The multivalent nature of plant lectins is important for creating high avidity binding in nature. But the fact that most lectins show variation in binding affinity and binding specificity between different binding sites in the molecule presents problems, especially when plant lectins are used for diagnostic and preparative purposes.
Several diagnostic assays have been developed which measure pathological changes in carbohydrate composition using plant lectins as reagents [Hashimoto et al., 2004; Rydén et al., 1999; Rydén et al., 2002; Rydén et al., 2002]. However, since most target glycoproteins express multimers of the carbohydrate ligand and the lectins employed are multimeric in nature, linear relationships between expressed antigen and amount of bound lectin is seldom obtained. Thus these assays are usually only diagnostically relevant in a limited part of a concentration range.

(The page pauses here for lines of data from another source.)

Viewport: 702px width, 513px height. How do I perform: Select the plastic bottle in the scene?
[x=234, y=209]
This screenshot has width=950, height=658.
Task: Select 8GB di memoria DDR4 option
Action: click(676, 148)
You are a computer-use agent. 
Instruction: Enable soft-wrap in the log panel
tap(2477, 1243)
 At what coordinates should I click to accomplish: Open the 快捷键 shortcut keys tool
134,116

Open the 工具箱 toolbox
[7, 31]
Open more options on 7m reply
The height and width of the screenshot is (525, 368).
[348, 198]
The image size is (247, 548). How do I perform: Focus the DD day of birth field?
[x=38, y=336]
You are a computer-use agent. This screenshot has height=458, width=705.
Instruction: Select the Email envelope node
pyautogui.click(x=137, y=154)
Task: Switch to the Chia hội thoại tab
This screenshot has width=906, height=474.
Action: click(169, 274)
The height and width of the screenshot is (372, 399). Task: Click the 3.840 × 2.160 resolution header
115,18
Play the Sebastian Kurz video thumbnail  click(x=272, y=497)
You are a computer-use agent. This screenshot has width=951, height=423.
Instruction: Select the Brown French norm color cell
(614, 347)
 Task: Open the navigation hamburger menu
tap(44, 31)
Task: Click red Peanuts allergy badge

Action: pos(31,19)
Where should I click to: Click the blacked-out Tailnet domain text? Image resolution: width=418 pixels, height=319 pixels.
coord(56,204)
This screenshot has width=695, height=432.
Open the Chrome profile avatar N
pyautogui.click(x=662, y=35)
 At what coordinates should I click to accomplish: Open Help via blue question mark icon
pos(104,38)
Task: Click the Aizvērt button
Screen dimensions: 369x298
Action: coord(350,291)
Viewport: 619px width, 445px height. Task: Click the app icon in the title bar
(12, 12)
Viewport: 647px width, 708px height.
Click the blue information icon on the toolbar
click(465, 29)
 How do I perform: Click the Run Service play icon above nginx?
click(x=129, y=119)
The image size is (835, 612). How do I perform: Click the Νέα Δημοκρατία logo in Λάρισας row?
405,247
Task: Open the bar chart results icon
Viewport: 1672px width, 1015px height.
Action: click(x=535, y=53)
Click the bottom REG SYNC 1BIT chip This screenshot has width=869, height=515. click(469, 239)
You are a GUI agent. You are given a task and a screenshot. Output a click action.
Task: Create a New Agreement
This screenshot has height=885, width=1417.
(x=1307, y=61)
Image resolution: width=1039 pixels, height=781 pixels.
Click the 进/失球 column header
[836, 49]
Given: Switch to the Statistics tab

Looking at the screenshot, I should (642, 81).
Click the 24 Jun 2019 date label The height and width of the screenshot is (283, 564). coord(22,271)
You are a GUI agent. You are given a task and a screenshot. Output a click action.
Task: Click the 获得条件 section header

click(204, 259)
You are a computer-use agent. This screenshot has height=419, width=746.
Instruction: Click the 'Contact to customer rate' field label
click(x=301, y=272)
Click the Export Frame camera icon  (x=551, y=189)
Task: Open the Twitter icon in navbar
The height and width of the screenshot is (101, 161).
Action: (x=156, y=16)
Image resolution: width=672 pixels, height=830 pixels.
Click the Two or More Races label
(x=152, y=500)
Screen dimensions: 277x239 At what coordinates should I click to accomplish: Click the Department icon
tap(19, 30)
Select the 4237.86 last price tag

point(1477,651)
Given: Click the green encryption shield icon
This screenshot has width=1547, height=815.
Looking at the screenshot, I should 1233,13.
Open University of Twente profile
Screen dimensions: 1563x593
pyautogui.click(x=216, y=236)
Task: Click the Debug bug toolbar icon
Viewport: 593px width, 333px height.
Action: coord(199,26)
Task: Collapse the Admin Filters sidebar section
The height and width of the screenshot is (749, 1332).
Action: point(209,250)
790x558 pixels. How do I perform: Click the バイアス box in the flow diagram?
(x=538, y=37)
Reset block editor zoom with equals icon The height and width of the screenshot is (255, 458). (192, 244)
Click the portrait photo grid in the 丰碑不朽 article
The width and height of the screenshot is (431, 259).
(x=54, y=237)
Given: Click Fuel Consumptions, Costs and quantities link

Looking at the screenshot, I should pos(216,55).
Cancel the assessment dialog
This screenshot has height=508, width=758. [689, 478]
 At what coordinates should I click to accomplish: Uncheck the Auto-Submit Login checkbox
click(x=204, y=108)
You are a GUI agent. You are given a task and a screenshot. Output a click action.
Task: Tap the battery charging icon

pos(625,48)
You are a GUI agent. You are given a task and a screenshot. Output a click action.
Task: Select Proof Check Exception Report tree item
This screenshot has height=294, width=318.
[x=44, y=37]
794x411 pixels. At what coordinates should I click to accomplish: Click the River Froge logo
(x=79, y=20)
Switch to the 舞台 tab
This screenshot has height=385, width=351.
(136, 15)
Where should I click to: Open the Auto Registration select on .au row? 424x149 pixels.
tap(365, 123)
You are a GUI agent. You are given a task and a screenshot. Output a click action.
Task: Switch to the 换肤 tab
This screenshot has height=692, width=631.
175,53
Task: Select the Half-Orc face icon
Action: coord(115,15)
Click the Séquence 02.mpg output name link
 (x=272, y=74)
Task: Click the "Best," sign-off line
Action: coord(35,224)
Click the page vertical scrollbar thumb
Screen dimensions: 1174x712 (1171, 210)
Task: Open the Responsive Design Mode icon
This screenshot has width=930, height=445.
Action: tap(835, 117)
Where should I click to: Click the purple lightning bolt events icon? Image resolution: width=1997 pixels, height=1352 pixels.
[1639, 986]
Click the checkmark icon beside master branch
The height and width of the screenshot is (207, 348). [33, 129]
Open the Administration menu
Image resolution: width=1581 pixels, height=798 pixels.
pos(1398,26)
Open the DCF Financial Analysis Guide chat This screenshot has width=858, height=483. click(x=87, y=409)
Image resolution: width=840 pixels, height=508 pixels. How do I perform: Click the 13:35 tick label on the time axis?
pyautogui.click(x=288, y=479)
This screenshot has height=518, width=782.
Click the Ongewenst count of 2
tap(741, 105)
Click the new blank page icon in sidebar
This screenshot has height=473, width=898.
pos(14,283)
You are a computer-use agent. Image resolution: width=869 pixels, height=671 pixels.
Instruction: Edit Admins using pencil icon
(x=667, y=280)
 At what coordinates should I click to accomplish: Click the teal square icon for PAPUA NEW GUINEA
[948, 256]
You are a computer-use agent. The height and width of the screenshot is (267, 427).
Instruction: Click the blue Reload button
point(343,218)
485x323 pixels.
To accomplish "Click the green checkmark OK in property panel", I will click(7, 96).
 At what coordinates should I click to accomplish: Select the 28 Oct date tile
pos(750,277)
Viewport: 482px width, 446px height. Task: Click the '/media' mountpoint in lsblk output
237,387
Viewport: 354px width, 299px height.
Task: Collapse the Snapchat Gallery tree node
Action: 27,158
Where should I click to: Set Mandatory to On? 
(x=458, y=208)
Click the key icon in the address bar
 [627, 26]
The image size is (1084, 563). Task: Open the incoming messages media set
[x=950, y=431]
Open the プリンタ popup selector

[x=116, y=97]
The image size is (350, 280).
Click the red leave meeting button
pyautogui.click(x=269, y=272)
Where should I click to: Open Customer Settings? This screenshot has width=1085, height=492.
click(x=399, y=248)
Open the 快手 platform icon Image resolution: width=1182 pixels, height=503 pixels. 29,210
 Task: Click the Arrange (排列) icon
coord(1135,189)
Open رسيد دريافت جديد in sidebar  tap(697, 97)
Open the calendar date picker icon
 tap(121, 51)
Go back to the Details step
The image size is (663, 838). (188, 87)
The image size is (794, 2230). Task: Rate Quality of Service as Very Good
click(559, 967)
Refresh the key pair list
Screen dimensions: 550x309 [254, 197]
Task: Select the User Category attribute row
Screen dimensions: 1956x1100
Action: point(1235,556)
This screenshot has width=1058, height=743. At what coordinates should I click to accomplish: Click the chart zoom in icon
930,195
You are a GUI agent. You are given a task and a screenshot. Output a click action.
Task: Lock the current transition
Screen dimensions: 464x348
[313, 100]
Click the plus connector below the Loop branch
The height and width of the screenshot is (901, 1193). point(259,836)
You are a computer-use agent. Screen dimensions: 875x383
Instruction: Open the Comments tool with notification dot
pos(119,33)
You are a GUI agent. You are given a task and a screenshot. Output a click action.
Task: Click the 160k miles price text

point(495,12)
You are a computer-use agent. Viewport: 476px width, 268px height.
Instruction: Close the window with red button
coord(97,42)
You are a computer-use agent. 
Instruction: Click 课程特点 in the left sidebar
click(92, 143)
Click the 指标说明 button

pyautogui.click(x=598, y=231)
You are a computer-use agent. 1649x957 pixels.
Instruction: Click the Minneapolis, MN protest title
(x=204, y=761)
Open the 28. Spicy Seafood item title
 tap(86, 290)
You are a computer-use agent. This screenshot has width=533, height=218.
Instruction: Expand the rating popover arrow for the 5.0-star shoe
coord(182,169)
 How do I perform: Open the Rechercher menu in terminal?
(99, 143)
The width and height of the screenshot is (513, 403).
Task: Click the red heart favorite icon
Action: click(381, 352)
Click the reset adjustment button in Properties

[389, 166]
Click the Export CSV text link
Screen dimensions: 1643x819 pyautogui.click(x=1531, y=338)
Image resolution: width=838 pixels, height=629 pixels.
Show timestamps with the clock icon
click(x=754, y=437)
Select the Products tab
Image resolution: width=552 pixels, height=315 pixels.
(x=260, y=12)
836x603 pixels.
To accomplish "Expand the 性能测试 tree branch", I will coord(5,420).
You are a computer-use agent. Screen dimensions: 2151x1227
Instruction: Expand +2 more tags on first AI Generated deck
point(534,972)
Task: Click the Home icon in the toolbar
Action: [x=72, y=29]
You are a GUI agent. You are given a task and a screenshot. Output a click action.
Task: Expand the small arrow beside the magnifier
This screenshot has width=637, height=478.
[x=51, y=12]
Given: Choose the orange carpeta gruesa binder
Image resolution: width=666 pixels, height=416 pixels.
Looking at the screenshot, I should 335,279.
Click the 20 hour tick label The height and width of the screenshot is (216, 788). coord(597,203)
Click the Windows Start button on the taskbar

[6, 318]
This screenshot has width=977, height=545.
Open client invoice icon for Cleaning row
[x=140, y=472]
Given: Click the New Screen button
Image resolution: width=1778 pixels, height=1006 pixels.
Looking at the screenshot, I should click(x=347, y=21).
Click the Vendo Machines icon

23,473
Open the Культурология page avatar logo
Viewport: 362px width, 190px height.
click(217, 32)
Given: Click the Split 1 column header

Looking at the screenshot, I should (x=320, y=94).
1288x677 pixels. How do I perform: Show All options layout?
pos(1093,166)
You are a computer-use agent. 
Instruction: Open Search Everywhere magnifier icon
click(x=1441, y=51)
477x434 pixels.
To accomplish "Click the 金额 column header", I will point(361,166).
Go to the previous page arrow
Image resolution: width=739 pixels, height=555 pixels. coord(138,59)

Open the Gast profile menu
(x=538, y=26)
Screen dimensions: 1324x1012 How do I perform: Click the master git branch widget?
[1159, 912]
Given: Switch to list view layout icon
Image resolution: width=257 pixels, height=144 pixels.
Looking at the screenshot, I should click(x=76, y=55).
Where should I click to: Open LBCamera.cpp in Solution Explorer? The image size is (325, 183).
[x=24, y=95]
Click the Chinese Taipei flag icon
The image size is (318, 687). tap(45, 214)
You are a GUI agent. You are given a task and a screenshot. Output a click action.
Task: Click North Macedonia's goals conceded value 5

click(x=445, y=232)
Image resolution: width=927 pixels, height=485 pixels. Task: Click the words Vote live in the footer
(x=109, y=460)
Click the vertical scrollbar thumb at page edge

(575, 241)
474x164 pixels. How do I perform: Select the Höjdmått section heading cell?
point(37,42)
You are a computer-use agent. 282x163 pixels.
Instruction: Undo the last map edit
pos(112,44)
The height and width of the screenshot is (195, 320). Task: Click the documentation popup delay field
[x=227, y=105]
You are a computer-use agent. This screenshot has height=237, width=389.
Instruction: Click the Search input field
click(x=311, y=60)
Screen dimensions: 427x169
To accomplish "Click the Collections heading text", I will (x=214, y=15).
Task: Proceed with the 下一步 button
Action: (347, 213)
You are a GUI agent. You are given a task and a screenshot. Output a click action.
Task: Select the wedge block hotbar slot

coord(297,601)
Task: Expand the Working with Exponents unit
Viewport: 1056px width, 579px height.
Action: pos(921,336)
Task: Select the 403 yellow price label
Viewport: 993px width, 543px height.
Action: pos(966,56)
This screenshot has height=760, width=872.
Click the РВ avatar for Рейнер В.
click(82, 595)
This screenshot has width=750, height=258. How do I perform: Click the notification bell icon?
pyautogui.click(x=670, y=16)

There have been few previous attempts to produce monovalent carbohydrate-binding lectins. Procedures for preparing reduced valency Concanavalin A (a mannose and glucose-binding lectin) includes chemical modification such as succinylation and/or photoaffinity labelling (Fraser et al, 1976, Beppu et al 1976, Beppu et al 1975, Tanaka et al 1981, Gunther et al 1973,). Monovalent forms of Concanavalin A have also been prepared by proteolytic digestion (Wands et al 1976,). These methods were referred to in a previous patent application (WO9855869A1). Monovalent forms of the sialic acid-binding lectins Sambucus sieboldiana and Maackia amurensis as well as the galactose-binding lectin Anthocidaris crassispina and the Gal-NAc-binding lectin Wistaria floribunda have been prepared by disulfide-bridge reduction and subsequent protection with iodoacetamide (Kaku and Shibuya 1992, Kaku et al 1993, Ozeki 1991, Kurokawa 1976). These methods are not generally applicable to other lectins, and would not work to produce monovalent binding peptides from fucose-binding lectins such as Aleuria aurantia. No prior art of producing recombinant monovalent fucose-binding lectin peptides has been found. In a study of peptides containing GlcNAc-binding hevein domains Espinosa and co-workers [Espinosa et al, 2000] used a monovalent form of wheat-germ agglutinin—the isolated B-domain (WGA-B). They found that WGA-B retained its binding capacity towards chitotriose but that the binding affinity was too low to be considered useful for practical purposes (millimolar range).
Carbohydrate-binding peptides in prior art struggle with at least three problems arising from the multivalent nature of these peptides. Firstly, the problem of agglutination when carbohydrate-binding peptides bind more than one carbohydrate-expressing entity. This is a major drawback in cell surface e analysis of carbohydrates by flow cytometry, where concentrations of lectin have to be kept below agglutinating concentration, thereby significantly hampering sensitivity of the assay. Secondly, the problem of not achieving a linear relationship between carbohydrate expression and lectin-binding in more than just a limited part of a concentration range in an assay. Thirdly, the individual binding sites in multimeric lectins such as Aleuria aurantia differ in binding affinity and specificity towards carbohydrate ligands, which makes them unreliable for diagnostic purposes.